I Am Pilgrim(227)
But there was nothing, just a gale of fear blowing down the lonely corridors of his mind.
Chapter Twenty-three
BRADLEY AND I were in a different corridor: we were heading through the gloomy silence of the hotel towards my room.
With less than thirty minutes left before the deadline, I had wanted to walk off some of the crushing anxiety, and I had suggested to Bradley that I give him the Turkish police files concerning Dodge’s death. Knowing that they would be crucial to a future prosecution, he agreed, and we said goodnight to the lazy cat and headed across the deserted foyer. We were about to step into the elevator when I stopped – I had a strong sense we were being watched.
There was nobody around, not even the duty manager, but there was a CCTV camera mounted on a wall, trained on the reception desk and its safe, and I wondered who might be in some office nearby observing us.
Quietly, I told Ben to take the elevator while I used the stairs – a group of assailants, Albanians for instance, would find it very difficult to deal with a target which suddenly split apart. The cop looked a question at me.
‘I need the exercise,’ I said.
He knew I was bullshitting, and I jagged left as he stepped into the elevator car. I took the stairs two at a time and met him without incident just as the steel doors opened. He stared at me and raised his eyebrows – I had the Beretta 9-mil out and cocked. ‘Handweight?’ he asked, deadpan.

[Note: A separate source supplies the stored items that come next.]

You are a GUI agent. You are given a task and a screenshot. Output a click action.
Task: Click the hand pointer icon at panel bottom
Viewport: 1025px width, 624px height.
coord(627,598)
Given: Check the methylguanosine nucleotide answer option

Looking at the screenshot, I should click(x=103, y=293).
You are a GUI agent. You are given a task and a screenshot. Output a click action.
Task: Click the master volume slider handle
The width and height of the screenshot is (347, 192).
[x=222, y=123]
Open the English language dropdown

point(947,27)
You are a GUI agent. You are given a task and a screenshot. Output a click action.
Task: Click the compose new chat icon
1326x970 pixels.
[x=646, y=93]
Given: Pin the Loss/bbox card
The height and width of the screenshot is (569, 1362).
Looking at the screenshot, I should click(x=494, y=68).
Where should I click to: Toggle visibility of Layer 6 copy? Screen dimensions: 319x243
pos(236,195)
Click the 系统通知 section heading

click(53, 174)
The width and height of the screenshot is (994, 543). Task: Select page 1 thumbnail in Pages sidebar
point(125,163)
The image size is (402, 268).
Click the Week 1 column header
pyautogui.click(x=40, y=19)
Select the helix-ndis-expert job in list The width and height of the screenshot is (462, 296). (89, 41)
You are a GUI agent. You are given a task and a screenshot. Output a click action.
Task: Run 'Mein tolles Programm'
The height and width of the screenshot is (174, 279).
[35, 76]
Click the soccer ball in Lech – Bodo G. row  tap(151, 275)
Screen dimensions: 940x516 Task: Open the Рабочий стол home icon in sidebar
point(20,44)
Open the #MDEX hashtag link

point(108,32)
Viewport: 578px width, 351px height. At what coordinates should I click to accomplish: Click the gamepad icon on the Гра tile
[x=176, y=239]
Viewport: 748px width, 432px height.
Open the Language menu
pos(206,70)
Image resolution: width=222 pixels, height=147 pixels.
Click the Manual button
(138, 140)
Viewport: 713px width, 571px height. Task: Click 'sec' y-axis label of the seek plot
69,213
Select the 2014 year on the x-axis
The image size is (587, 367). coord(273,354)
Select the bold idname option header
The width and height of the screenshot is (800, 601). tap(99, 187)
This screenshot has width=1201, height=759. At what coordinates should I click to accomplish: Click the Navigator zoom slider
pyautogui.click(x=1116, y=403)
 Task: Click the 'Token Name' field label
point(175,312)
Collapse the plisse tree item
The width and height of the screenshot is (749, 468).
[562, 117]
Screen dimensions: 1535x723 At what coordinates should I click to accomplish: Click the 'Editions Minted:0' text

I lowered it, and together we headed towards my room. I still had the feeling we were being observed, but the corridor wasn’t equipped with cameras and, though I turned fast and looked behind us into the gloom, I saw nothing.
I unlocked the door and a thought occurred to me: the bellhop could still be in the building, ordered by whoever had recruited him to keep an eye on me. I closed the door behind us, bolted it and put the pistol on the coffee table, within easy reach.
‘We were in Manhattan,’ Bradley reminded me. ‘Cameron and Marilyn had decided to kill Dodge in Turkey, but there was a problem.’
‘Yeah, Marilyn needed a passport,’ I said. ‘So they started searching. They were looking for a woman in her twenties, a loner, new in town maybe, definitely somebody who wouldn’t be missed.’
‘Did they find her?’
‘Sure.’
‘Where?’
‘A gay bar, Craig’s List, Washington Square on a Sunday afternoon – I don’t know, it doesn’t matter. But Marilyn took her out on a date. Later in the evening she invited her back to the Eastside Inn with the promise of drugs and sex. Instead, she killed her.’
We looked at one another. ‘She killed her for her identity, Ben,’ I said.
Bradley said nothing, thinking about it, like any good cop trying to work out how to blow holes in it.
‘You recall a woman at your seminar?’ I continued. ‘Turquoise shirt, very intelligent, sitting at the front?’
‘Sure, I don’t think she was intelligent, though. You told her women found you sexually attractive, and she agreed.’
I laughed. ‘She said that the murder might have had something to do with identity theft, but I wasn’t concentrating. Remember, those guys arrived and sat at the back? I should have listened, though – she got it right.’
‘And you say the name of the dead woman was Ingrid Kohl?’ Bradley said. ‘That was the woman we found in the acid?’
‘Yes,’ I replied. ‘Marilyn was dead. She had no identity, so she had to destroy Ingrid’s face, her fingerprints and pull her teeth. She couldn’t allow the body to be identified – she was going to steal her name and become her.
‘Once the real Ingrid was dead, she had her wallet, her handbag and apartment keys. She cleaned out Room 89, sprayed it with industrial antiseptic, took one final pass, burnt anything else she found and headed out.’
‘You think she moved into Ingrid’s apartment?’
‘I don’t know. She chose a loner, so it was possible. Whatever happened, Marilyn would have immediately gone through Ingrid’s possessions.
‘In a few hours, she would have had a social security number and everything else she needed to get a birth certificate.’
‘And with a birth certificate you can get a passport,’ Bradley said.
‘That’s right,’ I replied, and started to assemble the files relating to Dodge’s murder.
I glanced at the digital clock on the night stand – fifteen minutes to go – and tried not to think of failure. There was still time – just one phone call and a short message was all we needed.
‘So she’s now Ingrid Kohl and has a legitimate passport with her own picture in it to prove it,’ Bradley said.